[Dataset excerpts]
◆ ◆ ◆

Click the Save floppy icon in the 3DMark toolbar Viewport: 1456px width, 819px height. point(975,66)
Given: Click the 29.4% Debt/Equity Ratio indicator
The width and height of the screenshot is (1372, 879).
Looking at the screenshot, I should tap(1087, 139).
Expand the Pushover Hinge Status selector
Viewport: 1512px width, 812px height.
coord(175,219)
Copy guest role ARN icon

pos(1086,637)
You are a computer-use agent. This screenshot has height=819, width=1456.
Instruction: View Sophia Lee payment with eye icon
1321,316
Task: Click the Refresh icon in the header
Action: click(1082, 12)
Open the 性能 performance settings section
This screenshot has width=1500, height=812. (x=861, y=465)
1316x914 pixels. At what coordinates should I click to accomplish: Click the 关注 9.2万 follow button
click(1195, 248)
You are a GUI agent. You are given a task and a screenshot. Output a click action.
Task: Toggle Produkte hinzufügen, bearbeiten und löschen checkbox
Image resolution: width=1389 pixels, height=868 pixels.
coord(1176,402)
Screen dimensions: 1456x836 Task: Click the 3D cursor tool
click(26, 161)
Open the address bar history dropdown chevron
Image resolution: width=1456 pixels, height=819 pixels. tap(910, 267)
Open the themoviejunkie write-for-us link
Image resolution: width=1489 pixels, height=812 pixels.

◆ ◆ ◆

__About this exercise__. Restate all entries above verbatim.

__Exercise output__.
Click the Save floppy icon in the 3DMark toolbar Viewport: 1456px width, 819px height. point(975,66)
Given: Click the 29.4% Debt/Equity Ratio indicator
The width and height of the screenshot is (1372, 879).
Looking at the screenshot, I should tap(1087, 139).
Expand the Pushover Hinge Status selector
Viewport: 1512px width, 812px height.
coord(175,219)
Copy guest role ARN icon

pos(1086,637)
You are a computer-use agent. This screenshot has height=819, width=1456.
Instruction: View Sophia Lee payment with eye icon
1321,316
Task: Click the Refresh icon in the header
Action: click(1082, 12)
Open the 性能 performance settings section
This screenshot has width=1500, height=812. (x=861, y=465)
1316x914 pixels. At what coordinates should I click to accomplish: Click the 关注 9.2万 follow button
click(1195, 248)
You are a GUI agent. You are given a task and a screenshot. Output a click action.
Task: Toggle Produkte hinzufügen, bearbeiten und löschen checkbox
Image resolution: width=1389 pixels, height=868 pixels.
coord(1176,402)
Screen dimensions: 1456x836 Task: Click the 3D cursor tool
click(26, 161)
Open the address bar history dropdown chevron
Image resolution: width=1456 pixels, height=819 pixels. tap(910, 267)
Open the themoviejunkie write-for-us link
Image resolution: width=1489 pixels, height=812 pixels.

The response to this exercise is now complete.